> [LISTA DE TAREFAS]
A. Transcreva da resenha do LP "Plural" o trecho entre "Segue a lição" e "profunda das canções.", incluindo ambos.
B. Diga se cada afirmação abaixo está de acordo com a resenha do LP "Plural" e cite as palavras da resenha que decidem a resposta: (i) a cantora tem 44 anos; (ii) o trabalho levou seis meses para ser concluído; (iii) a concepção do disco é de Caetano Veloso.
C. Liste todos os títulos de canções do novo LP que a resenha do LP "Plural" menciona.

> [TRECHO DO TEXTO]
────────

Disco: Plural: Gal volta ao topo em seu novo LP


Marisas aos montes não chegam ao calcanhoto de Gal Costa. A cantora baiana de 44 anos prova que ainda é a melhor em "Plural", 21º LP solo em 23 anos de carreira, que chega às lojas na segunda-feira. Gal recobra o timbre agridoce dos anos 70, liberta-se da produção de estúdio indigente  dos "rambositores" Michael Sullivan & Paulo Massadas e apresenta um repertório renovado.

Segue a lição do violento ecletismo deixada pelo LP de Marisa Monte, mas sem cair na tentação do expressionismo fácil da colega. Gal opta pela discrição reflexiva, pela descoberta da diferença na estrutura profunda das canções.

Pela primeira vez, canta músicas da música afro-baiana contemporânea, gravando músicas dos blocos Muzemza e Olodum. Prova, sem a afetação típica dos intérpretes brasileiros de "standarts" norte americanos, o íntimo parentesco da bossa nova de Tom Jobim com a canção americana de Cole Porter e Rodgers & Hart. Dá elegância a uma lambada  - "Zanzando, do compositor baiano Carlinhos Brown. Mostra canções feitas exclusivamente pra ela por Marina ("Eu Acredito"), Caetano Veloso ("A Verdadeira Baiana"), Caetano e João Donato ("Nua Idéia"), Jorge Benjor e Arnaldo Antunes ("Cabelo"). Em "Fon-Fon", faz, mais uma vez, como "Balancê" nos anos 70, a ponte sexo-estética com Carmem Miranda. Até João Bosco aparece em parceria inusitada com Wally Salomão e Antônio Cícero ("Holofotes").

A concepção do disco é de Wally Salomão. Ele realizou uma "perestroika" no repertório da cantora. O trabalho levou três meses para ser concluido, de dezembro a fevereiro. No "release" que fez em diálogo com Antônio Cícero, Wally diz: "Queríamos arquitetar um repertório sensível, inteligente e não concebido para cortejar rádio".

────────

> [REGISTROS EXIBIDOS]

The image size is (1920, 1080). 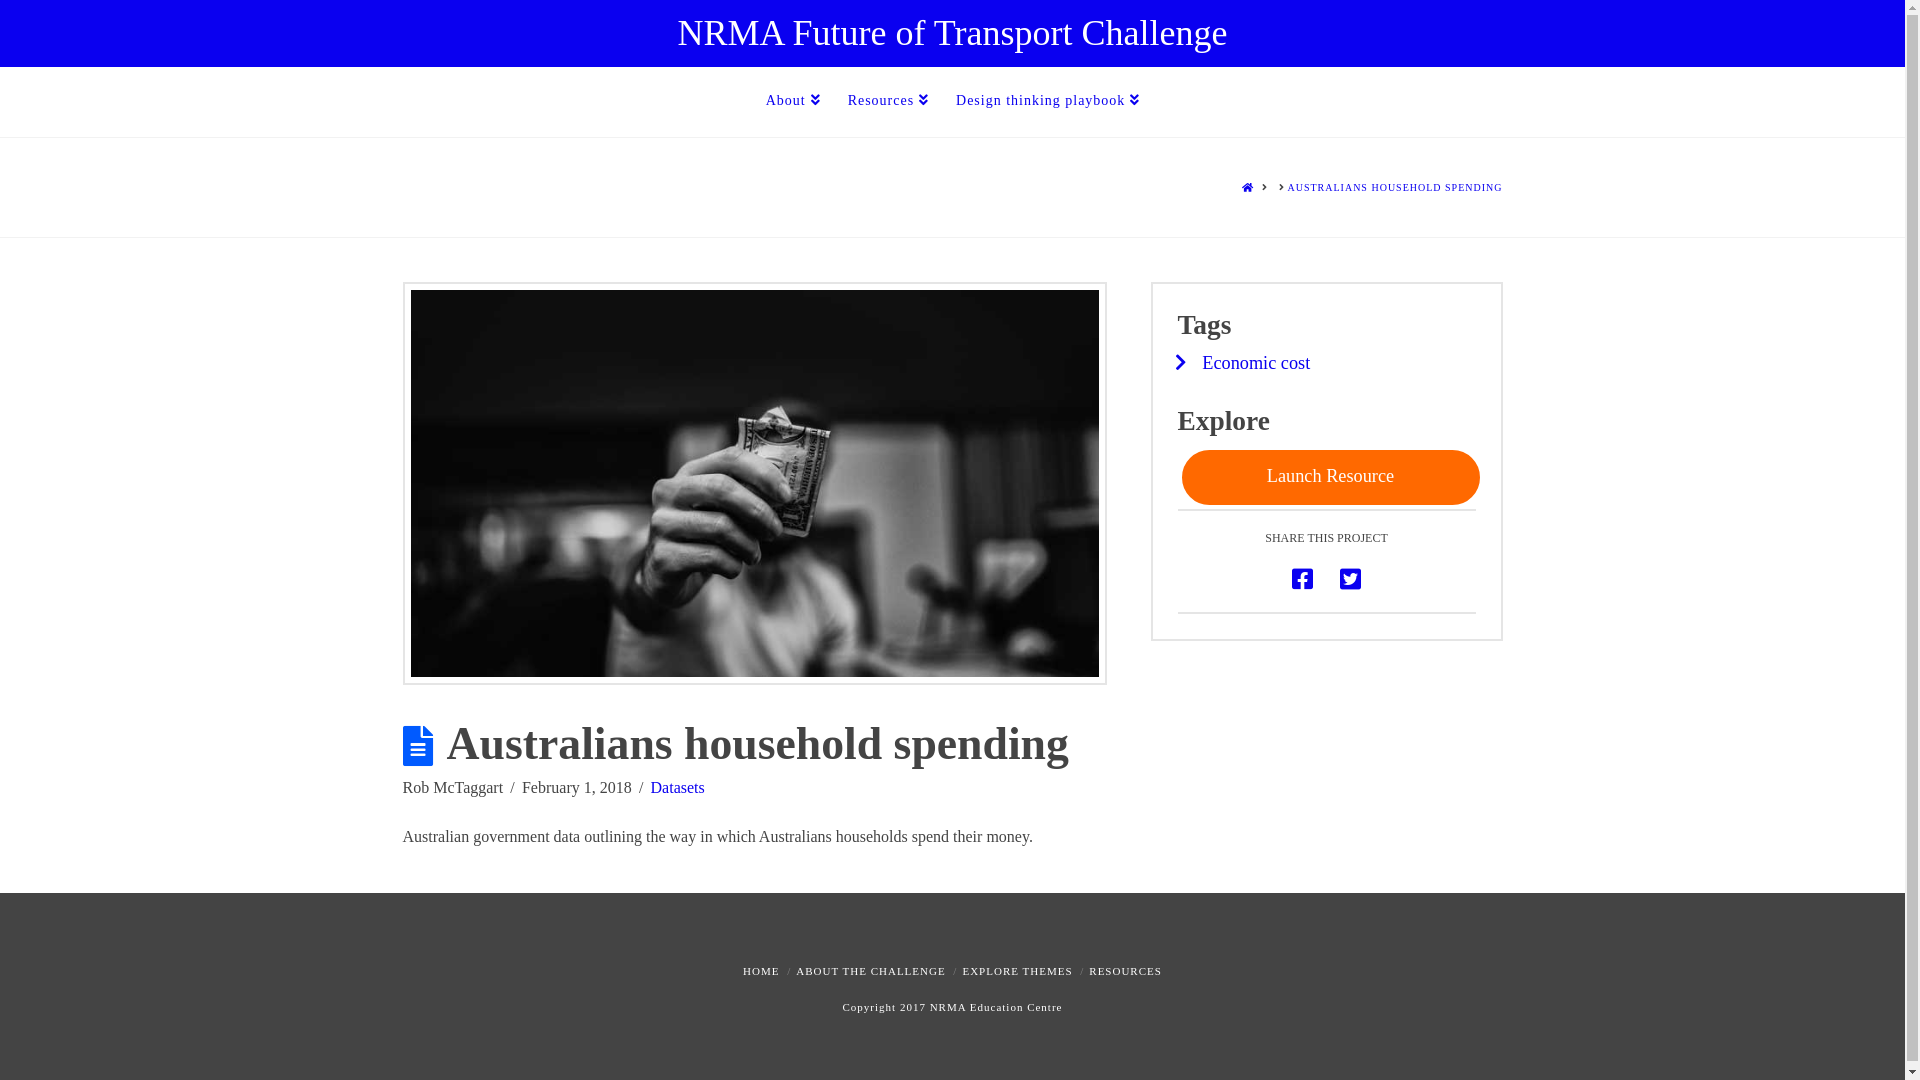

────────

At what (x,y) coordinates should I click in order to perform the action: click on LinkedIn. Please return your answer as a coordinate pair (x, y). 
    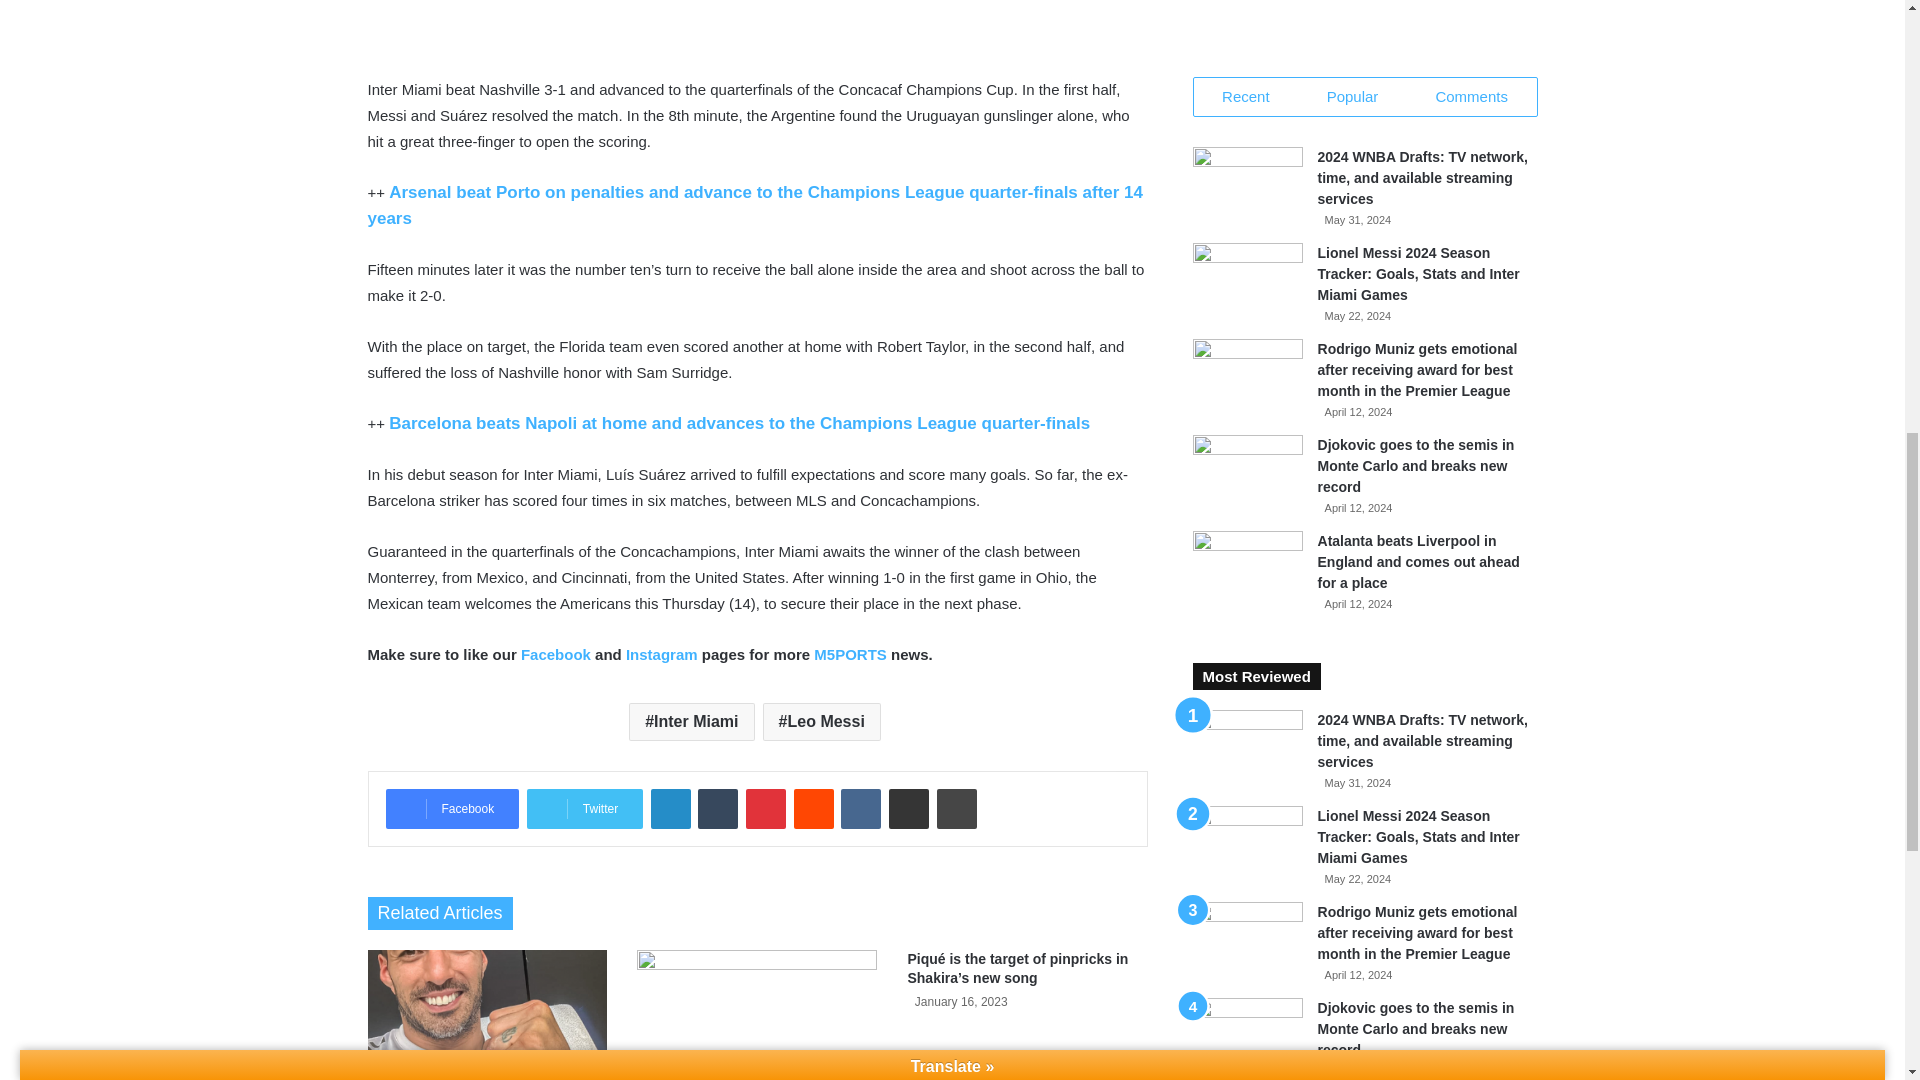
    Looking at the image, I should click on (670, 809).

────────

> [RESPOSTAS POR TAREFA]
A.
Segue a lição do violento ecletismo deixada pelo LP de Marisa Monte, mas sem cair na tentação do expressionismo fácil da colega. Gal opta pela discrição reflexiva, pela descoberta da diferença na estrutura profunda das canções.

B.
(i) Sim: "A cantora baiana de 44 anos".
(ii) Não: "O trabalho levou três meses para ser concluido, de dezembro a fevereiro."
(iii) Não: "A concepção do disco é de Wally Salomão."

C.
Zanzando
Eu Acredito
A Verdadeira Baiana
Nua Idéia
Cabelo
Fon-Fon
Holofotes